Or cette crise ne sera malheureusement pas la seule du genre. Emmanuel Macron est tellement doué qu'il nous en a préparé quelques autres. Celle qui commence à pointer le bout de son nez en ce début 2023, c'est l'interdiction de louer des logements énergivores. Au commencement, il y a toujours une bonne intention (de la bonne idéologie) : économiser l'énergie, apporter du confort au locataire. Mais tout se gâte quand nos énarques oublient de regarder l'ensemble des conséquences d'une décision et négligent ses conditions d'application selon le contexte. Donc le décret n° 2021-19 du 11 janvier 2021 issu de la loi relative à l’énergie et au climat de 2019 interdit la location des logements énergivores : les G+ (plus de 450 KWH/m2/an) du diagnostic de performance énergétique dès ce 1er janvier 2023 ; les G (plus de 420 KWH) au 1er janvier 2025 ; les F en 2028 et les E en 2034.
Ce décret anodin est potentiellement explosif. En effet, ce sont des centaines de milliers de logements qui sont concernés. Le journal 20 minutes révèle une enquête de l'IPR (Institut Paris Région) chiffrant à 50 % des logements de toute la région Île-de-France la part des passoires thermiques : « En arrondissant, on a 27 % d’habitats classés E, 13 % de F et 11 % de G, selon la démographe Sandrine Beaufils citée par le journal. Et dans une région en tension comme l’Île-de-France, retirer dans deux ans 10 % du parc immobilier, ce n’est pas négligeable. »
C'est là le premier problème : l'accroissement de la pénurie de biens à louer et donc une nouvelle envolée des prix à prévoir. Crise du locatif donc, aggravée par l'envolée des taux des crédits qui ramène vers le locatif des particuliers qui auraient pu devenir propriétaires.
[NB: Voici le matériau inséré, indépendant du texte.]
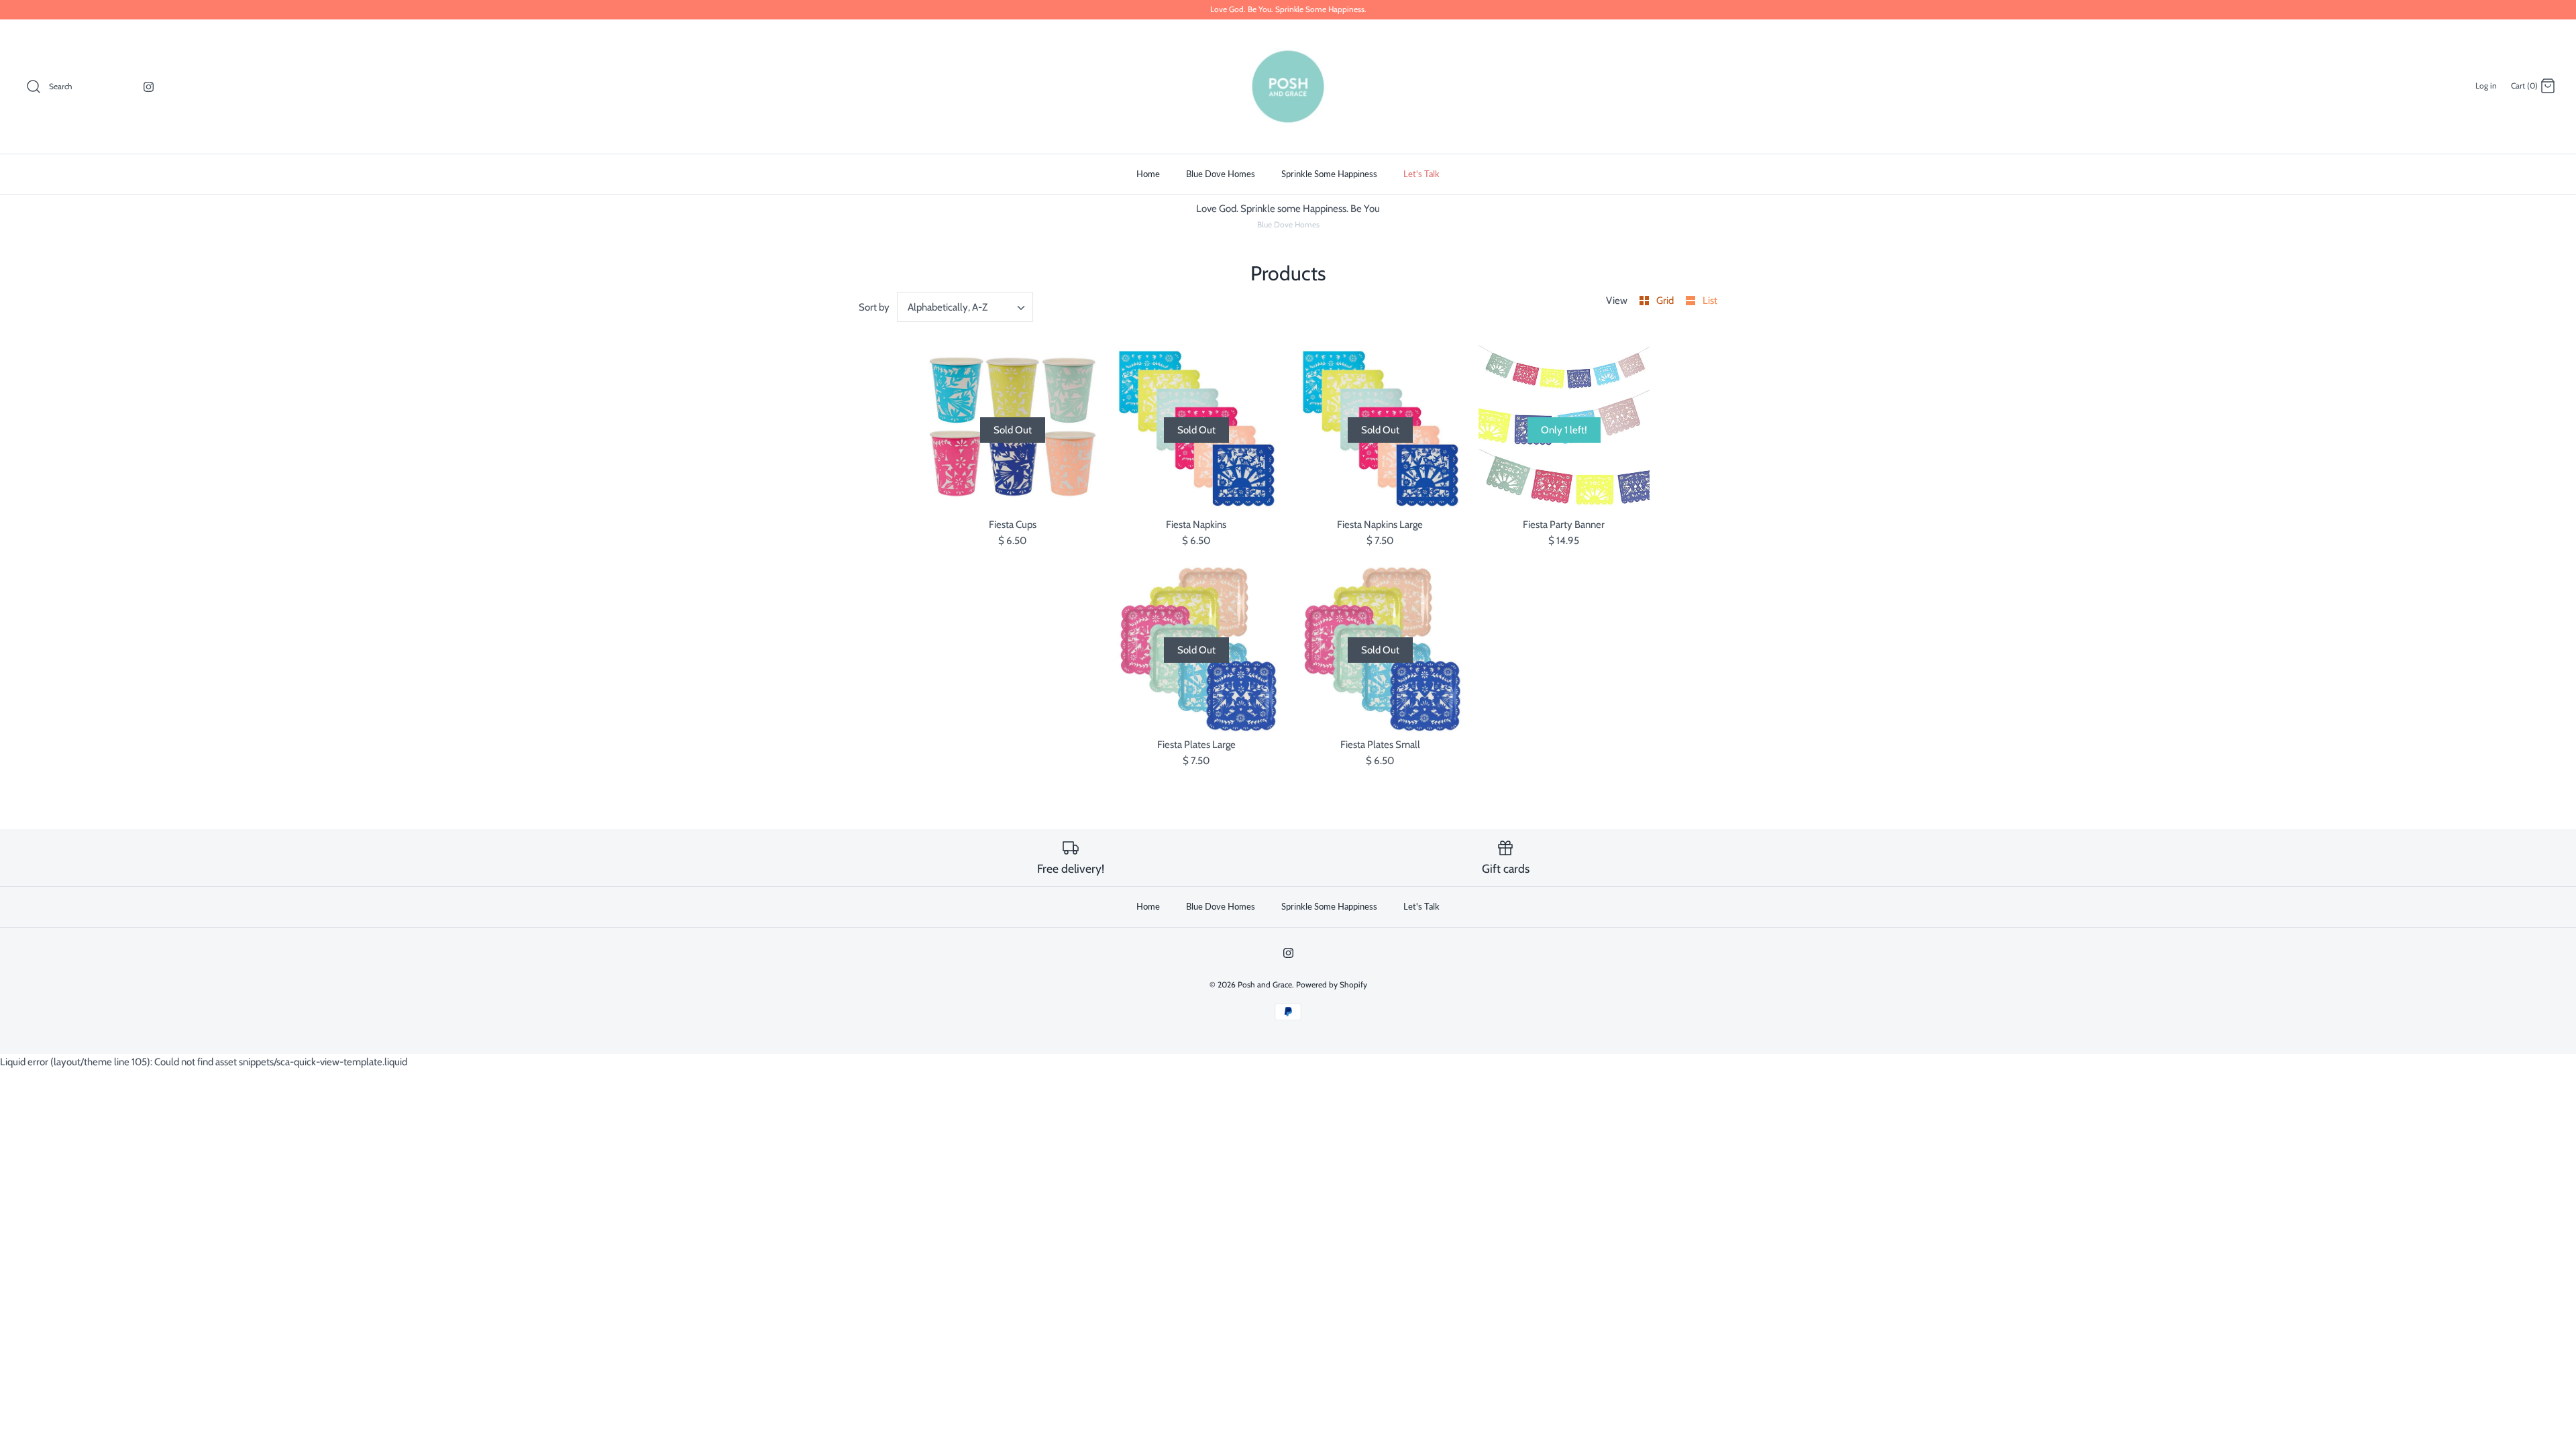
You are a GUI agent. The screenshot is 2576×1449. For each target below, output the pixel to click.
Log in (2486, 85)
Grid (1666, 300)
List (1710, 300)
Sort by (874, 307)
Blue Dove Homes (1220, 173)
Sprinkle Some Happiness (1329, 173)
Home (1148, 173)
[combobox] (965, 307)
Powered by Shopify (1331, 984)
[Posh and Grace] (1288, 86)
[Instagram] (149, 87)
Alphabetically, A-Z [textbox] (947, 307)
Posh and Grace (1265, 984)
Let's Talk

Mais pour les propriétaires, ce sera aussi la catastrophe : ils auront le choix entre la vente d'un bien dévalorisé ou des travaux conséquents et onéreux. Le Monde a posé la question : que vont devenir ces logements ? Si l'on ajoute à cela le retournement du marché immobilier amorcé en 2022, déjà bien sensible en région parisienne, ces propriétaires seront les grands perdants. Sans compter l'incapacité des entreprises à assumer cette masse de travaux et l'envolée des prix de la rénovation énergétique. Et rappelons que cette crise organisée de toutes pièces par nos gouvernants va toucher des millions d'entre nous, puisque, toujours selon Sandrine Beaufils, il y a environ 560.000 logements classés G en Île-de-France. Je vous laisse ajouter les E, les F, et ceux de la France entière...
Les acteurs de terrain tirent la sonnette d'alarme depuis des mois, comme Olivier Princivalle, président de la FNAIM de Paris, cité par 20 minutes : « Il n’y a pas de facteurs positifs qui laissent penser que ce sera faisable ». Déjà, des copropriétés ont renoncé à allumer leur chauffage avec l'envolée des prix du gaz, comme à Toulouse, ou à Nice. Alors, si s'ajoute à une situation déjà tendue le coût de la rénovation énergétique des logements, les réunions de copropriétés vont vite devenir des foyers révolutionnaires. Et, face à la colère, les syndics auront de bonnes raisons, eux, de faire comme Macron : c'est pas nous, c'est lui. Sur ce sujet là aussi, il est urgent qu'il revoie sa copie.